People with access to the program use a lot more healthcare than other similar people
The Oregon Experiment found that gaining Medicaid uniformly increased health care use: including hospitalizations (by 30 percent), emergency room use (by 40 percent), physician office visits (by 50 percent), and prescription drugs (by 15 percent). This evidence stands in contrast to the conventional wisdom that providing health insurance could reduce costs by eliminating ER visits. Of course, understanding whether this additional care is worth it requires a comparison of these real costs to the benefits provided.
The health benefits appear to be real but modest:
The evidence is mixed on whether having Medicaid improves beneficiaries’ health. The Oregon Experiment did not find statistically significant evidence of improvements in physical health measures, such as blood pressure and blood sugar after two years of coverage. But it did find large improvements in mental health and self-reported health. Other studies examining the introduction of Medicaid or its expansion over time have found that Medicaid reduces mortality (of infants during the expansion of Medicaid eligibility for low-income children between 1984-1992; of adults during the expansion of Medicaid coverage for childless adults in Arizona, Maine and New York between 2000-2005; of teenagers who benefited from expansions of Medicaid to children during the early 1980s; and of infants and children in the 1960s and 1970s following the introduction of Medicaid) and improves health later in life (for instance among teenagers who benefited from the expansion of coverage as children).

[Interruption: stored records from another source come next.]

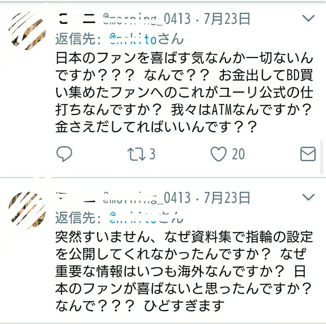The width and height of the screenshot is (326, 324).
Task: Click the @morning_0413 handle on first tweet
Action: [147, 19]
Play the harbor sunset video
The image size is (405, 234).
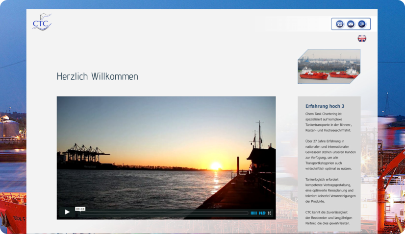coord(67,212)
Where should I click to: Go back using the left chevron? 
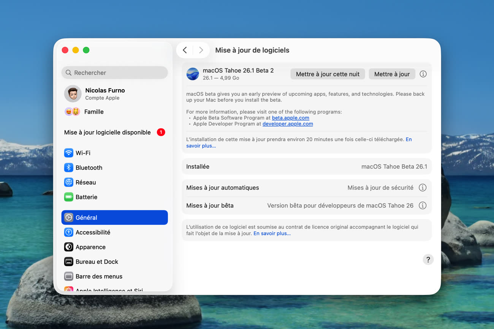coord(185,50)
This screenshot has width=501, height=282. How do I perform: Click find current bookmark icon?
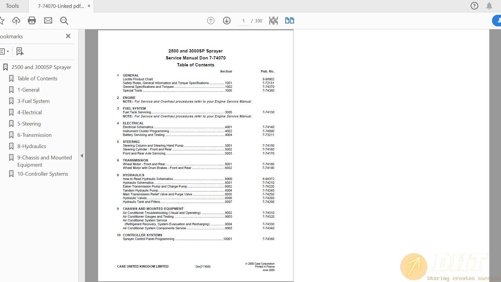coord(20,51)
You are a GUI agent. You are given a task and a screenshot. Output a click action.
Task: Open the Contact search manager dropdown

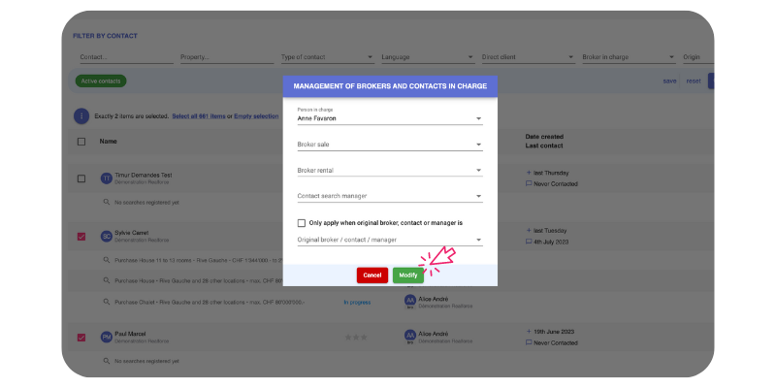[x=389, y=196]
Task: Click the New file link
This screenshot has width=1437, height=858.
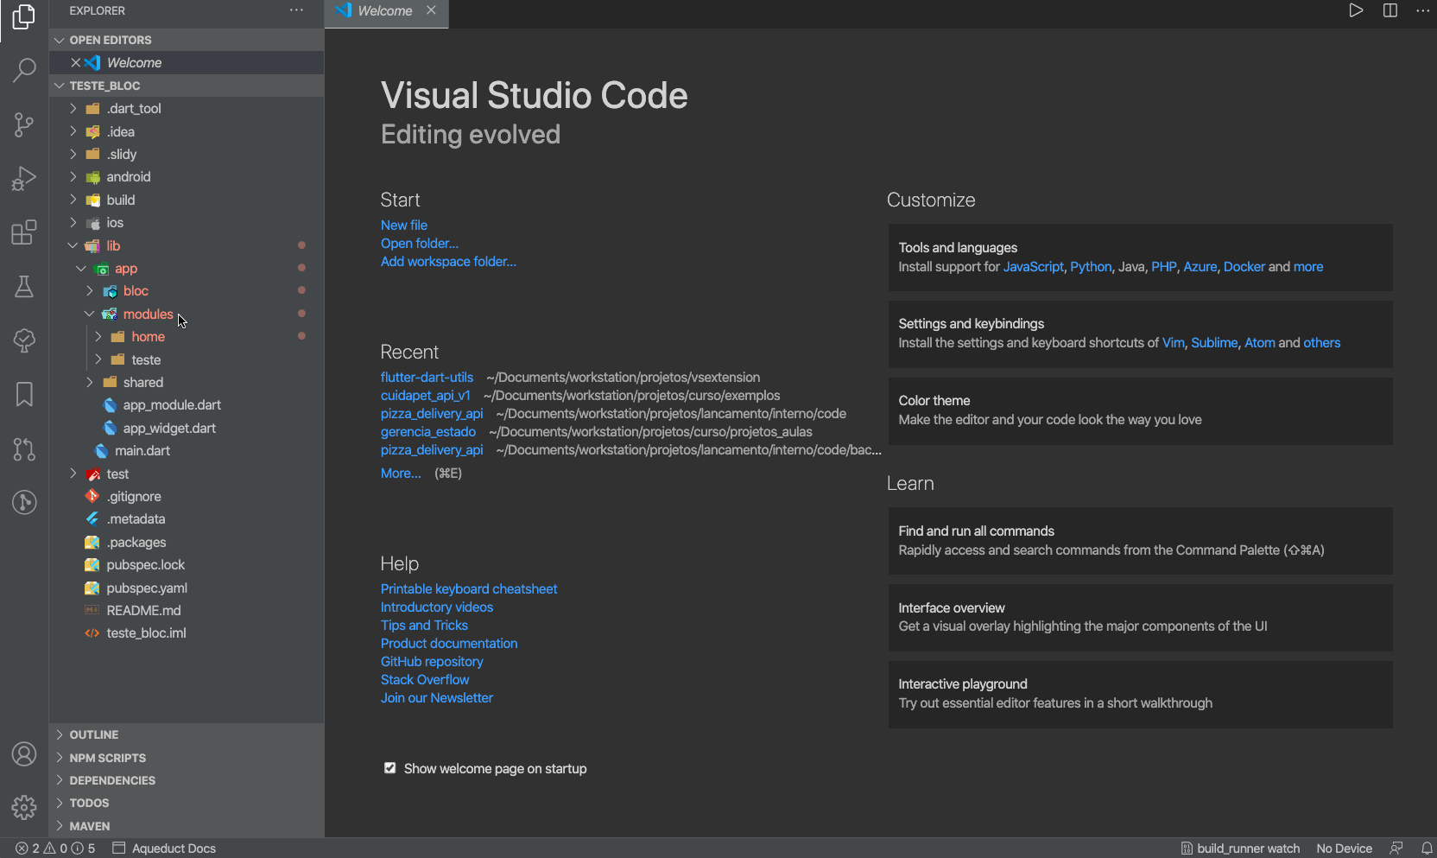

But these studies lack the gold-standard randomized design of the Oregon Experiment so should be interpreted with greater caution.
Health benefits may not be the most important benefits:
One important role for Medicaid is to provide risk protection, shielding enrollees from the financial impact of particularly adverse health events, which is the most fundamental role of an insurance product. Researchers seem to agree that access to Medicaid does improve financial security.
So how does one evaluate the tradeoffs? One way is to look at how users value the program.
Recent evidence indicates that beneficiaries value Medicaid at less than its full cost. One source of evidence comes from Massachusetts’ low-income health insurance exchange, where researchers could observe how much charging higher premiums for Medicaid-like coverage led enrollees to drop out: at least 70 percent of enrollees valued insurance at less than their own cost of coverage. A second source of evidence used economic models to quantify how much beneficiaries valued the benefits of Medicaid in the Oregon Experiment. In this case, the researchers found that beneficiaries valued Medicaid at about one-fifth of its cost.
Benefits are valued at only one-fifth the cost! Why so low?
The literature suggests two explanations. First, Medicaid provides less complete choice of doctors and hospitals than other insurance, partly because of its low reimbursement rates (see this article for instance). Second, many of the benefits of Medicaid go to medical providers who would otherwise provide uncompensated or unpaid care to the same people.
The authors don’t mention this but if users don’t value the program highly because they would have gotten similar care for free in some other way, then the cost of Medicaid isn’t as high as it appears, because much of it is a transfer from taxpayers to medical providers or others who might otherwise foot the bill. Nevertheless we would probably design Medicaid very differently if we thought about it as (another) subsidy to medical providers rather than as a subsidy to the poor and sick.
It doesn’t follow from anything that has been said that Medicaid should be eliminated or even cut back (let alone that current efforts are the best way to do this). Nevertheless, if I told you that Program X costs $5 for every $1 in value transferred to recipients you would probably agree that Program X was in need of reform.
Addendum: Aaron Carroll and Austin Frakt offer a more optimistic review of the health evidence.